[Start of Attachment]

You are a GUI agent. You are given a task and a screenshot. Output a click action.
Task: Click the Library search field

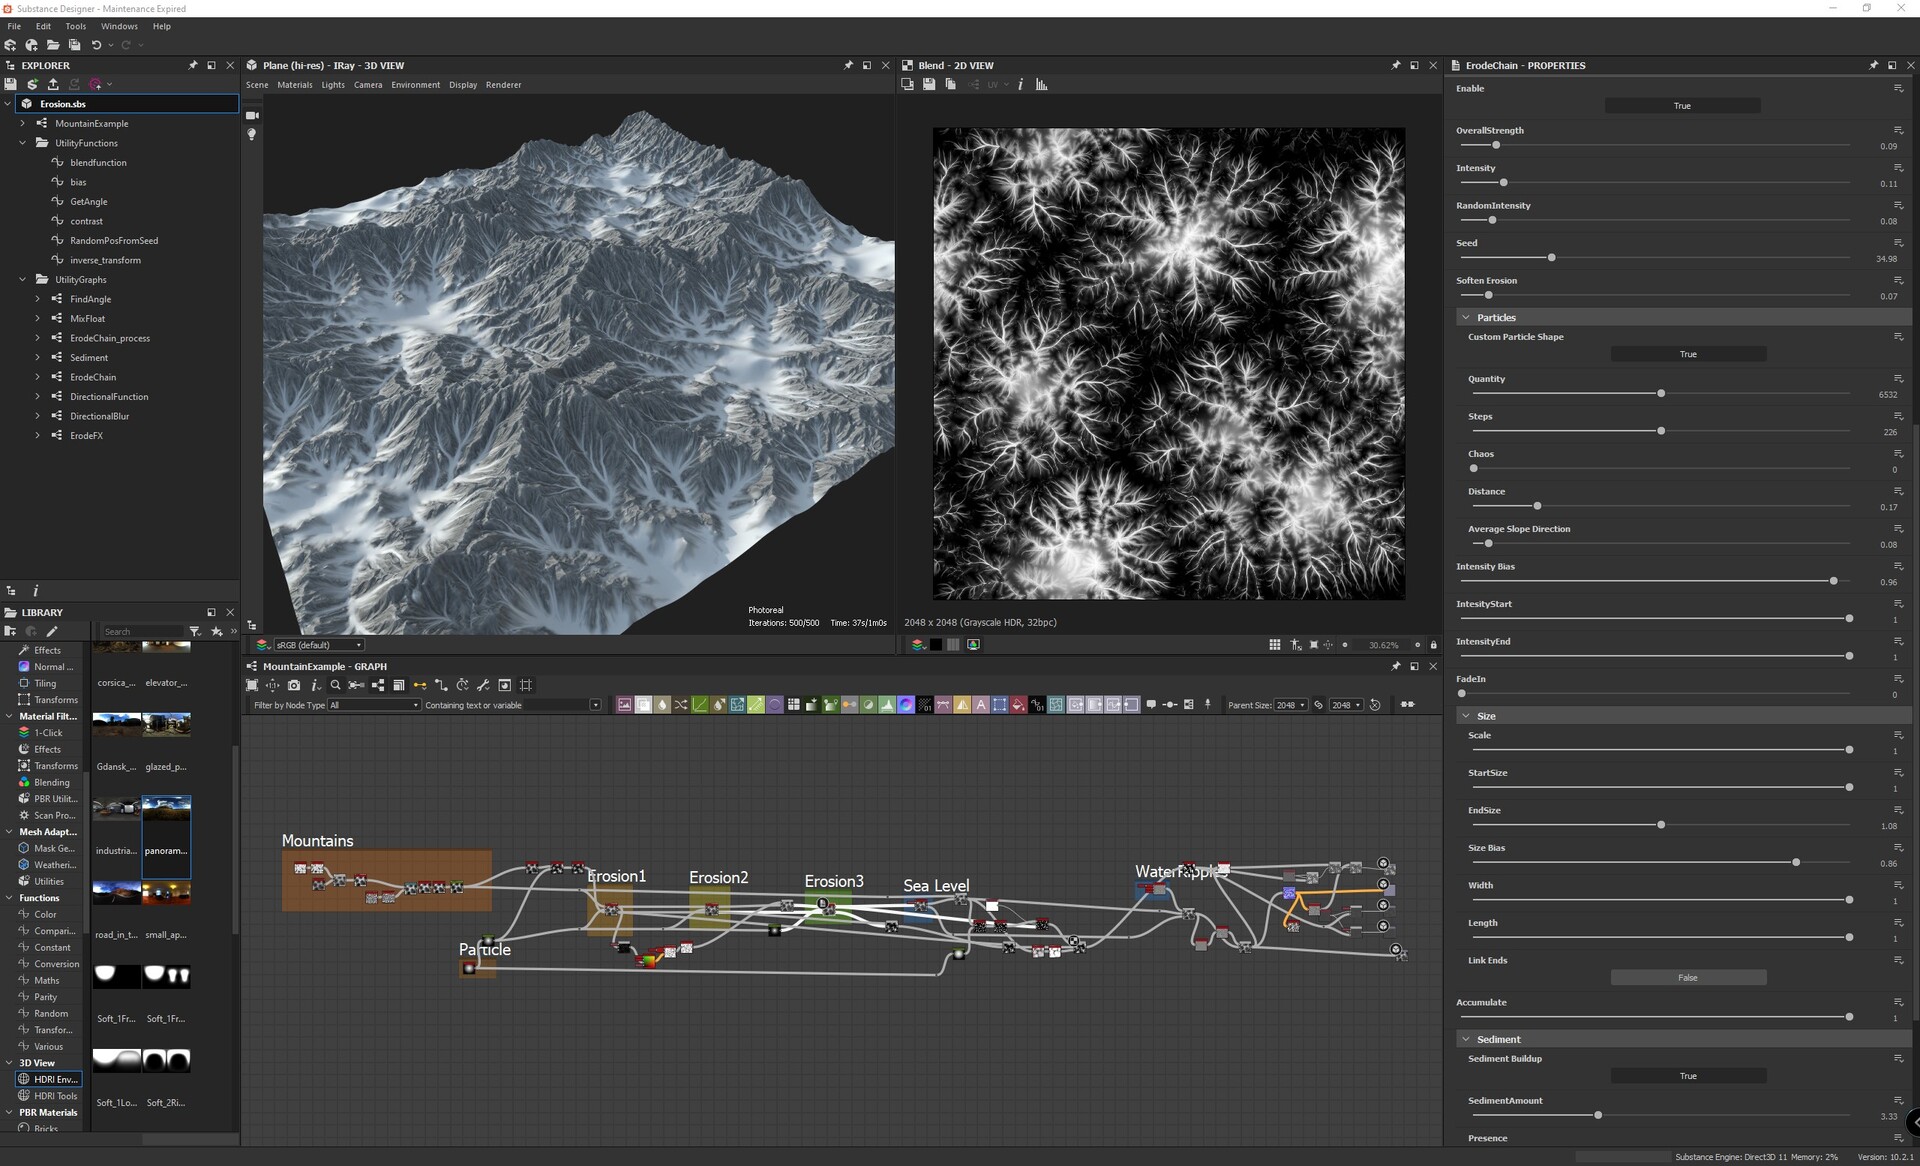point(142,632)
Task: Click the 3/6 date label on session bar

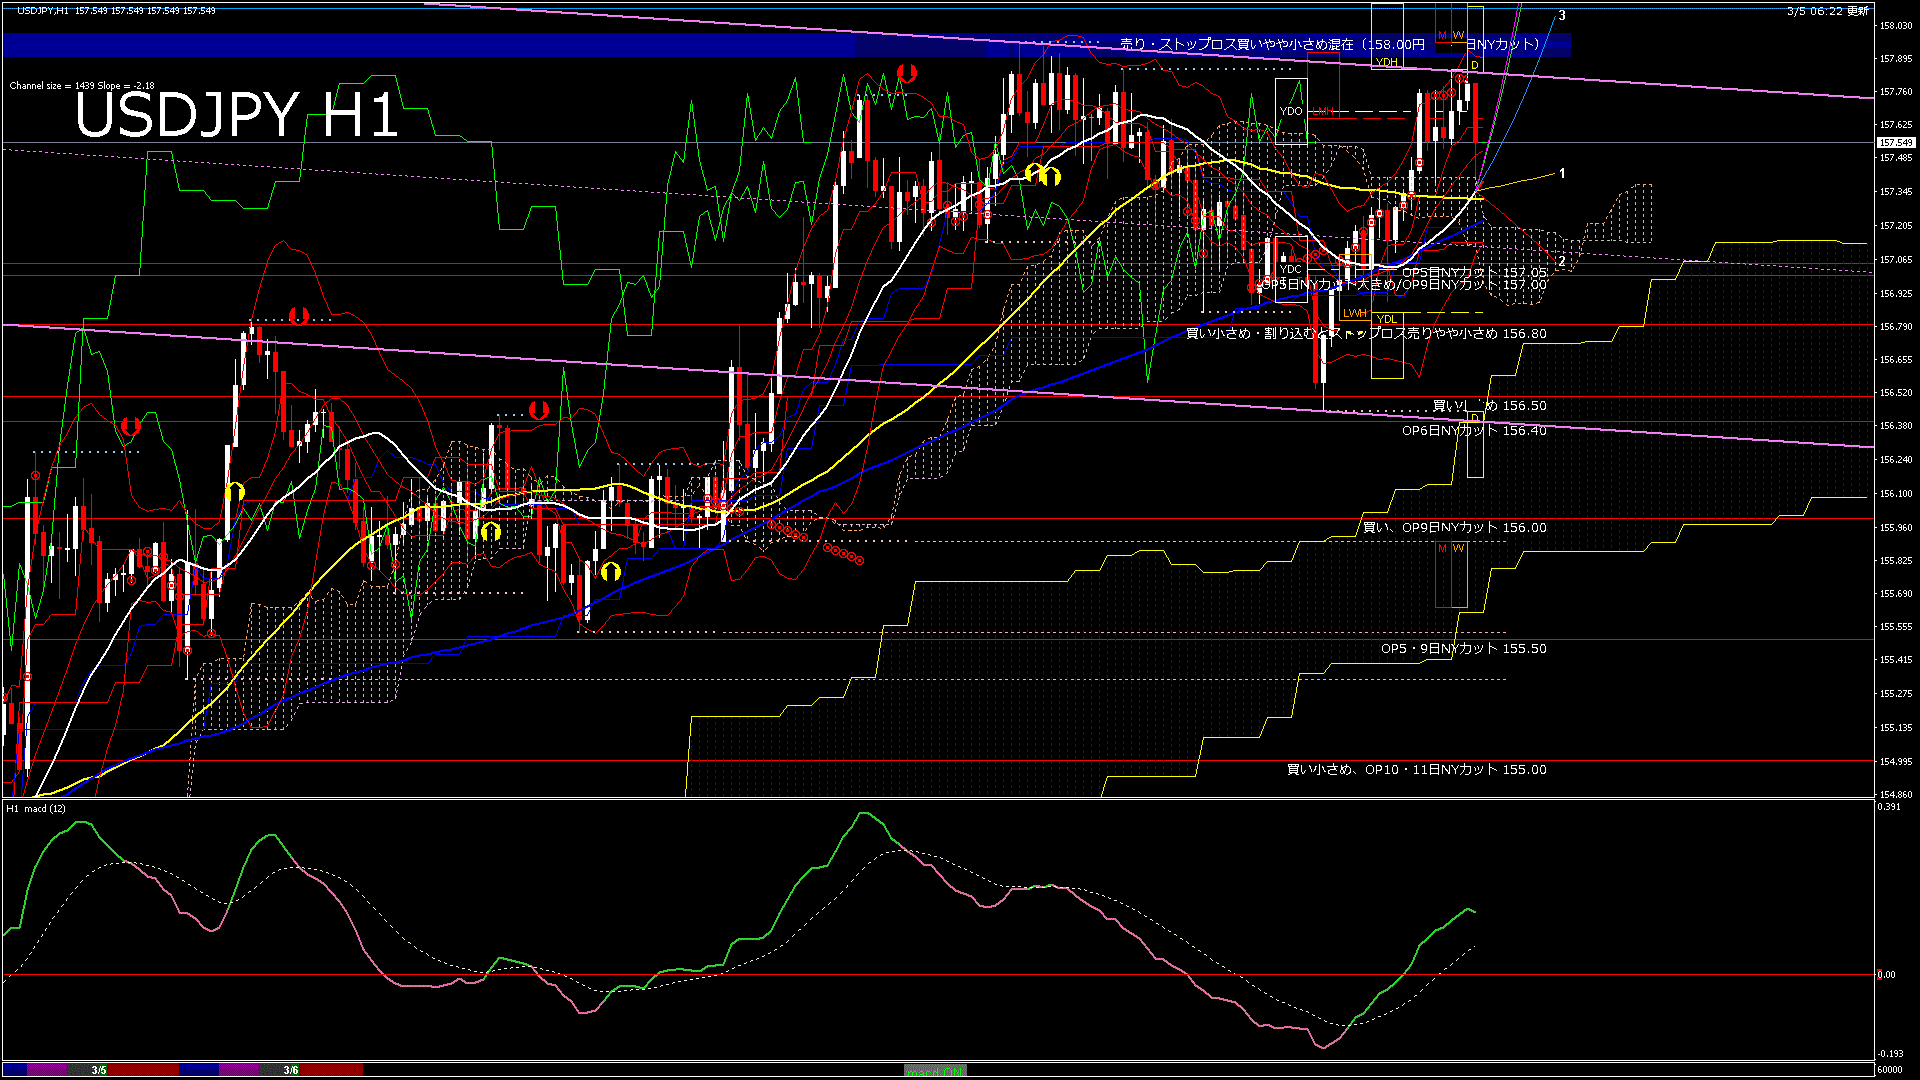Action: click(290, 1070)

[End of Attachment]

Aim of the task: Could you repeat the entries word for word, skipping the pictures they contain?

Worked solution:
You are a GUI agent. You are given a task and a screenshot. Output a click action.
Task: Click the Library search field

point(142,632)
Task: Click the 3/6 date label on session bar

Action: click(290, 1070)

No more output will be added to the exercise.